I went to the no gi Jiu-Jitsu class right before Ethridge class yesterday, and it was a double whammy! Mostly because I had to do things in both classes that I really didn’t want to do. In no gi class, The Doggfather gave me a chance to redeem myself from my teaching disaster last Tuesday, by having each of us teach a technique again. I almost had a panic attack, but I managed to pull it together, and I did a slightly better job this time. I specifically asked Ray to not make me teach, but I’m pretty sure he was actually doing it for my benefit, and I do feel a little better about the whole thing now.
Then in Ethridge class, we practiced throwing. It’s been awhile since we had a Throwing Sunday (because I keep trying to put it off), so I was nervous and tense. I was grabbing Joe with such a death grip, that I managed to rip not just one, but two different gis! The first one was an old Karate gi that Joe wore to class, and before we even started I told him I didn’t think it was sturdy enough. After I tore it, he put on a loaner Judo gi from the dojo, and not more than ten minutes later, I shredded that one, too!

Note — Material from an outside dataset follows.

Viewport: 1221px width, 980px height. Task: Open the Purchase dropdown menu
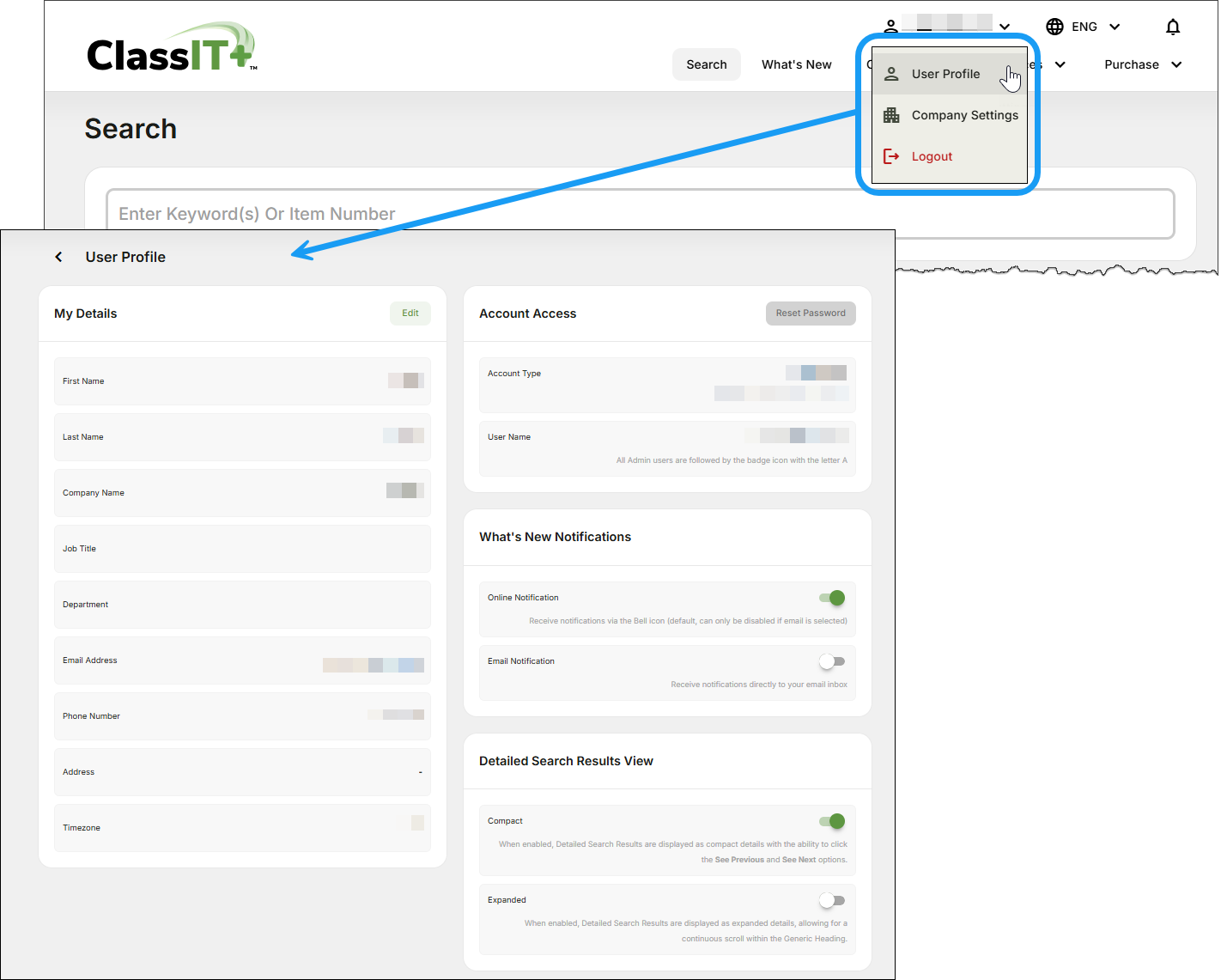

I just know that in Jiu-Jitsu I’ve been told to think of it as: if I let go of my grip, then my grandma is going to plunge to her death, so I know how to hold on for dear life!
At the end of Ethridge class when Joe and I were doing randori, Amy told me that I couldn’t go home until I scored an ippon. Talk about pressure! It was probably fifteen minutes after she said that before I finally managed to throw him. I can’t believe she actually counted it, because it wasn’t pretty, but it got the job done. I think I got some extra credit because I used a combination.
I was starting to think that I just don’t like things that start with the letter T…teaching, throwing, takedowns…but then I remembered that I love tacos, so T can’t be all bad. For the record, when I say “tacos”, I don’t mean those greasy cheesy things they serve at fast food places, I mean real tacos. Some people I know don’t like them because they think cilantro tastes like soap, but I guess they’re just not putting on enough super hot sauce. Mmmmm, now that’s the kind of double whammy I like!